Monday, July 15, 2019

Empathy of the Image of Suffering

I'm reading a biography of J. R. R. Tolkien. He fought in World War I. There's a description of trench warfare in the book: no sleep, cold, wet, people froze to death, had lice, got diseases, and when they tried to fight, mostly they just got killed, and there was chemical warfare. Tolkien lost all but two of his childhood and college friends to the war.

Tolkien was scarred by the war, but went on to be a father and husband, write books, have a career. Reading the description of World War I, I had a feeling of "how could a person live through that?" But I think I was getting caught up in the image of hardship and suffering, rather than the reality. I don't know what trench warfare is like from personal experience, so instead I imagine the way it is. To actually go through it is to have to live through it, you're living through it, you can live through it (although not everyone survived). Death is something you live through when it comes, you're living through it, in a sense you can live through it, it is something you can bear when it comes.
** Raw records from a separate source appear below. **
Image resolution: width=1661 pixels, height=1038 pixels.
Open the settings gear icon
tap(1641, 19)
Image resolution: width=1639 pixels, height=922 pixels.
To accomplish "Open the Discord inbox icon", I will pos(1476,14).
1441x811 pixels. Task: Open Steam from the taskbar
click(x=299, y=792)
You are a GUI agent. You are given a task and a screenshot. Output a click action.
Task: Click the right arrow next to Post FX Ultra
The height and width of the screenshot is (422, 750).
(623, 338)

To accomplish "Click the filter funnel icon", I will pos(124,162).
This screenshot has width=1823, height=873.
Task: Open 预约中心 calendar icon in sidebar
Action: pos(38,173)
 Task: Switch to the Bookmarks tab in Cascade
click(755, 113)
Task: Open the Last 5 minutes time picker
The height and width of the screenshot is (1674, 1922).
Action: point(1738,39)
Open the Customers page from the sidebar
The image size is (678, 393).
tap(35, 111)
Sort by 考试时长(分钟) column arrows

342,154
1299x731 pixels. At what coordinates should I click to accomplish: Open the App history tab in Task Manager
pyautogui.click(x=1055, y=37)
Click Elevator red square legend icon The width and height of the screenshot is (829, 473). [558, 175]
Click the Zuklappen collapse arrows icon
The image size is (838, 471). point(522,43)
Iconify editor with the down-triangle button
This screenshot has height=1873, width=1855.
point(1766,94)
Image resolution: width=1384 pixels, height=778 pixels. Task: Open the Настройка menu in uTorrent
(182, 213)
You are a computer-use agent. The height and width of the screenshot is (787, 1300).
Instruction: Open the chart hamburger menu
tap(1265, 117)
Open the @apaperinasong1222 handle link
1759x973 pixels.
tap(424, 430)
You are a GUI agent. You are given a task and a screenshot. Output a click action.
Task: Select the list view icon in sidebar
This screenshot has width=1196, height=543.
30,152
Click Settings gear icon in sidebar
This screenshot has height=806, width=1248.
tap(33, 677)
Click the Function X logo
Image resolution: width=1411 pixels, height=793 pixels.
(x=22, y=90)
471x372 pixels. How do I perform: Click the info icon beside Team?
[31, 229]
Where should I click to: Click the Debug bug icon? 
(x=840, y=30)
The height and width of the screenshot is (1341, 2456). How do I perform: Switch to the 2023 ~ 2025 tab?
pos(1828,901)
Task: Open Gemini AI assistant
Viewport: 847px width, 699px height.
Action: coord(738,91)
One of the failure modes of empathy is when it becomes about the image of someone else's suffering or hardship rather than the reality. The person who is living through it can get through it, or even die from it in an acceptable way, but the person on the side fears for them, feels pity for them, feels discouragement for them, based on the image. Cowardice or lack of self-confidence, self-pity, and a spirit of depression make it harder for a person to live through their real suffering and hardship, and can be communicated from the "empathy of the image" person to the person actually suffering.